• TASK TO COMPLETE: Could you write out, word for word, each line from the one containing "Collapse the 设备管理器 actions section header" to the last line of the data below, both included and nothing more?

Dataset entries
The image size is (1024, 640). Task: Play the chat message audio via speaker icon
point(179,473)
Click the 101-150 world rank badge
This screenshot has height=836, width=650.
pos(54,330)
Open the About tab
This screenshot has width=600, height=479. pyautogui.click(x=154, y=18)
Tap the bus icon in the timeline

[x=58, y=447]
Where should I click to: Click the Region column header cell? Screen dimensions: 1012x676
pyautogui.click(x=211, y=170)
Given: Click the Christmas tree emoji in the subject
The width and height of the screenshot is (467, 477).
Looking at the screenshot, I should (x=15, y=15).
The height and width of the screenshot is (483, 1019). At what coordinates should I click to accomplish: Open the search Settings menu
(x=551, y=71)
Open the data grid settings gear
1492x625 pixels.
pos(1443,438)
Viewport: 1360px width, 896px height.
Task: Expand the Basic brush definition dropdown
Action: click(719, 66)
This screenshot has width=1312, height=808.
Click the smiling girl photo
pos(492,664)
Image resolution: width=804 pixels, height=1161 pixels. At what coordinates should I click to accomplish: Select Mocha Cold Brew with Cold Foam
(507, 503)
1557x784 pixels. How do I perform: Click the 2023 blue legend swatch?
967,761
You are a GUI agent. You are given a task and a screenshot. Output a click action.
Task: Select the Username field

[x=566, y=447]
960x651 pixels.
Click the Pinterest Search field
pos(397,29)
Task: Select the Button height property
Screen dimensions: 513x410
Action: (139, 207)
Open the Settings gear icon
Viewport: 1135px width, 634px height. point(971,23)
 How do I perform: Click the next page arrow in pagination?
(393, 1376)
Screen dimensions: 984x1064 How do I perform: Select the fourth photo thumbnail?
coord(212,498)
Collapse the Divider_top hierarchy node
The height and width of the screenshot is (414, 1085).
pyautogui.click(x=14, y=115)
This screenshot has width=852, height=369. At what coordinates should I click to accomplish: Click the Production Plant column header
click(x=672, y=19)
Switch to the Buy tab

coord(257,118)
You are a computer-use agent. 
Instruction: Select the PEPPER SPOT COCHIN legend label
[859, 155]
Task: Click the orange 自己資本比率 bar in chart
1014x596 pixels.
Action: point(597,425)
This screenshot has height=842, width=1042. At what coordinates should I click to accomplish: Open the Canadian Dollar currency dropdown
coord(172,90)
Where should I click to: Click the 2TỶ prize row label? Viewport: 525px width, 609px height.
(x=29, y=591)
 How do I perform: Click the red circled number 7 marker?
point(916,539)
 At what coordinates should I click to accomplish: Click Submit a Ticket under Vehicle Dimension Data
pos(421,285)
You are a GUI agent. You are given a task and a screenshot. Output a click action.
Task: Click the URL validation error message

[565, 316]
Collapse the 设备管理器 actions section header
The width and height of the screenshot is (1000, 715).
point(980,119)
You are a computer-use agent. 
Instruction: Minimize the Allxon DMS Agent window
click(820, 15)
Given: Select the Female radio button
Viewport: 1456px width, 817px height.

• REPLY TO THE EXERCISE:
Collapse the 设备管理器 actions section header
The width and height of the screenshot is (1000, 715).
point(980,119)
You are a computer-use agent. 
Instruction: Minimize the Allxon DMS Agent window
click(820, 15)
Given: Select the Female radio button
Viewport: 1456px width, 817px height.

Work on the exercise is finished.